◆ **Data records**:
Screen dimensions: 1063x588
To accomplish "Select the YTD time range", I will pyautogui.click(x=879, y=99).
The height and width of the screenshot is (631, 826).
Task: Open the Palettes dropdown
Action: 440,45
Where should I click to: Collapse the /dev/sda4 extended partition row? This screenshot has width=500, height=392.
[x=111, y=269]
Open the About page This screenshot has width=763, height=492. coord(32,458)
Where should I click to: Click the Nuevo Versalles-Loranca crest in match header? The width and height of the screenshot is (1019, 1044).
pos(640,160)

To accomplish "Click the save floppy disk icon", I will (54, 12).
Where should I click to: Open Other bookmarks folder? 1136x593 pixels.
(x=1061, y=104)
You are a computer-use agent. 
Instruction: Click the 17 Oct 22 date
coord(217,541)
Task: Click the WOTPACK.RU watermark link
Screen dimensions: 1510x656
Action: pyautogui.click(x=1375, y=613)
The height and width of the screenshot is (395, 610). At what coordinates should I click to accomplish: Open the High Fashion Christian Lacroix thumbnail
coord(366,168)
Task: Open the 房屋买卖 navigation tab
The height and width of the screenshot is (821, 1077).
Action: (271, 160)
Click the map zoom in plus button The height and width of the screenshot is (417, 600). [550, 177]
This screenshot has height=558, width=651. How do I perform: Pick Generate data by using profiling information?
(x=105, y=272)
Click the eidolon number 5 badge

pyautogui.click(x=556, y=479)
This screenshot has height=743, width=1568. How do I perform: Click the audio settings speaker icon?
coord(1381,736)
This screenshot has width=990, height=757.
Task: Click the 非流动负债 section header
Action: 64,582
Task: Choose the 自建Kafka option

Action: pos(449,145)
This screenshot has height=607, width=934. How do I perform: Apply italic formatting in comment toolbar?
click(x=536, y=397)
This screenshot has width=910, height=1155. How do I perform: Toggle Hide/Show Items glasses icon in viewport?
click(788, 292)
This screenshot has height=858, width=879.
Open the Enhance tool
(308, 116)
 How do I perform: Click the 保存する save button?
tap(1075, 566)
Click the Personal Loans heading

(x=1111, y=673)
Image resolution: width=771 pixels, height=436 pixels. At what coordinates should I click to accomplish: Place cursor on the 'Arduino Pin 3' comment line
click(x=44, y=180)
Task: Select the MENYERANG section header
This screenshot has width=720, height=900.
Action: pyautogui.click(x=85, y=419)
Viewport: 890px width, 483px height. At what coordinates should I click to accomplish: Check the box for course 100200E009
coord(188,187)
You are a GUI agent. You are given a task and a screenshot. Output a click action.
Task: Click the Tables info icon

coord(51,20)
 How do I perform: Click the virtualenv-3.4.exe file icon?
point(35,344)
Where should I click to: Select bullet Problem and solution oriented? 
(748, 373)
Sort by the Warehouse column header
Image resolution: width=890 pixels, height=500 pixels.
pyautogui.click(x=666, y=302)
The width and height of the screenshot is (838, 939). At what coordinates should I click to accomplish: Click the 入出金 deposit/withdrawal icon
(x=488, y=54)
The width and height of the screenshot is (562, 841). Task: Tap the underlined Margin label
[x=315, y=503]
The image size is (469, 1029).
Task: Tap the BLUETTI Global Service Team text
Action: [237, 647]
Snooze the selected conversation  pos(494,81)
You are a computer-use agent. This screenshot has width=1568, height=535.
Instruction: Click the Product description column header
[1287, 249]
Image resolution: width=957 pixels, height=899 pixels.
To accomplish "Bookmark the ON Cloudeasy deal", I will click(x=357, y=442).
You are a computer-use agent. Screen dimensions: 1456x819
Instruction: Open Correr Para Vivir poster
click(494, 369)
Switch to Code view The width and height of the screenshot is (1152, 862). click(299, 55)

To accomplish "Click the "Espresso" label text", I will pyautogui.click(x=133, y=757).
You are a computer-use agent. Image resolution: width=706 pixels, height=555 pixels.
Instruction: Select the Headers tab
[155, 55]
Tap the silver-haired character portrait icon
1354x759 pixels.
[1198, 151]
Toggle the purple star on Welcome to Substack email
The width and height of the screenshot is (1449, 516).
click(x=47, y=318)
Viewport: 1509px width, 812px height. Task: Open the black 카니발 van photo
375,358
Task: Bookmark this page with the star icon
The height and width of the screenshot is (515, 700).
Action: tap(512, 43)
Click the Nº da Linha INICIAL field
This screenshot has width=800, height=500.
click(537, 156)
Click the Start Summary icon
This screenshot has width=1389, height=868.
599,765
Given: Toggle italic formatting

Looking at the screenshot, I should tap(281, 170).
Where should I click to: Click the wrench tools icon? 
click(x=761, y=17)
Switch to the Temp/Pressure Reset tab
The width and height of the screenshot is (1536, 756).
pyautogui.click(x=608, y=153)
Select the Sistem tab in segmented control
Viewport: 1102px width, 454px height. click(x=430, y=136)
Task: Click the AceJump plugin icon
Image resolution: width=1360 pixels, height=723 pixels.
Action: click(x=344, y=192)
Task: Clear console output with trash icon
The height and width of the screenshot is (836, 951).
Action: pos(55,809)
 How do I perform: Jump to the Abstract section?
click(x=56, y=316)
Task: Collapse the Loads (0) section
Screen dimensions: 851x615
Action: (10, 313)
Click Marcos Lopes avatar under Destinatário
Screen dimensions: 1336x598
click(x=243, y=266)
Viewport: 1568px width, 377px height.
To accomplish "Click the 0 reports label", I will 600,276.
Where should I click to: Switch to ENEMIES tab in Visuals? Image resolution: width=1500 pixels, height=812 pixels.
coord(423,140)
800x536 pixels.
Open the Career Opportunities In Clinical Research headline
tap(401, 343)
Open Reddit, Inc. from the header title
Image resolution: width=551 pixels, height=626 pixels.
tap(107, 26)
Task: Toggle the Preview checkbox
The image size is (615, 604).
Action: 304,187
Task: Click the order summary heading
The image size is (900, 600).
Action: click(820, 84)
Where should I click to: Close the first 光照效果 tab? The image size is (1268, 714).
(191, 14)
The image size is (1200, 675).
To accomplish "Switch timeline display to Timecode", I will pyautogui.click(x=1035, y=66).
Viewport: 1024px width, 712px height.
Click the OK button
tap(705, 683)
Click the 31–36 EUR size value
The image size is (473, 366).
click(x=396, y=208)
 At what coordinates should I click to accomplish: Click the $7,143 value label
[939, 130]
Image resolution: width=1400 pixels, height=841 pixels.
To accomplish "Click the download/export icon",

◆ **What the exercise asks**: Where a line in the records above contains the string "agent", return that line.

◆ **Exercise response**:
You are a computer-use agent. 
You are a GUI agent. You are given a task and a screenshot. Output a click action.
You are a computer-use agent. This screenshot has width=1568, height=535.
You are a computer-use agent. Screen dimensions: 1456x819
You are a computer-use agent. Image resolution: width=706 pixels, height=555 pixels.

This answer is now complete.